La TRASFORMAZIONE di CARMELITA

—- Barbara D’Urso e’ una survivor, una professionista che davanti a polemiche, gaffe, tagli e chiusure, cade sempre in piedi, anche quando dei programmi storici rimangono solo briciole. La presentatrice dalle mille vite, non si e’ mai abbattuta, ha sempre affrontato le decisioni aziendali con il sorriso, non lasciando spazio ai detrattori di gongolare.
Di quello che erano i caffeucci, le sfere, gli opinionisti pettegoli, le buste gold e shock, in questa nuova stagione televisiva non e’ rimasto nulla. Al momento la regina dei salotti televisivi più pettegoli e irriverenti di sempre, e’ stata relegata ad uno spazio così striminzito, che sembra più un contentino strappato a Mediaset, per i tanti anni di fedeltà aziendale.
Che il nuovo format non fosse gradito a Carmelita, e’ stato chiaro fin dal promo, in cui e’ evidente un visibile malcontento ed una palese stizza per la soap opera turca “Love is in the air”, rea di averle rubato parte dello spazio televisivo. Nonostante le novita’ annunciate, più informazione e cronaca, uno studio moderno, due scrivanie austere, analisti “non chiamateli opinionisti” seri (?) e preparati (?), i 50 minuti netti di diretta starebbero stretti a chiunque.
Il nuovo vestito di Pomeriggio 5 e’ sobrio, misurato, contenuto; lontano anni luce dal solito trash. Una copia non ben riuscita della “TV americana”, che snatura completamente l’essenza e l’identità non solo della trasmissione ma anche della stessa Barbara. Ha sempre minimizzato il ridimensionamento forzato, ma la realta’ e’ che oltre ad aver perso gran parte dei programmi, e’ anche sparita del tutto l’effervescenza che ha sempre caratterizzato la conduzione dursiana.
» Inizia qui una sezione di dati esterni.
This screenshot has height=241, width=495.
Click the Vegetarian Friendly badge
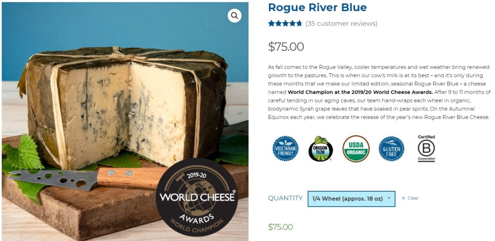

La D’Urso paga il prezzo degli eccessi passati; sprofondata nella volgarità, ha trasformato la leggerezza in circo triviale. Non e’ riuscita a mantenere l’equilibrio dovuto quando si “spettegola”; ha dato spazio a qualsiasi tipo di gossip ed una vetrina a chiunque volesse guadagnare un gettone di presenza, creando “nuovi mostri” di cui avremmo fatto anche a meno.
La camicia di forza, in cui è scivolata oggi, e’ innaturale e fittizia; e, passando da un estremo all’altro, lascia tutti con l’amaro in bocca.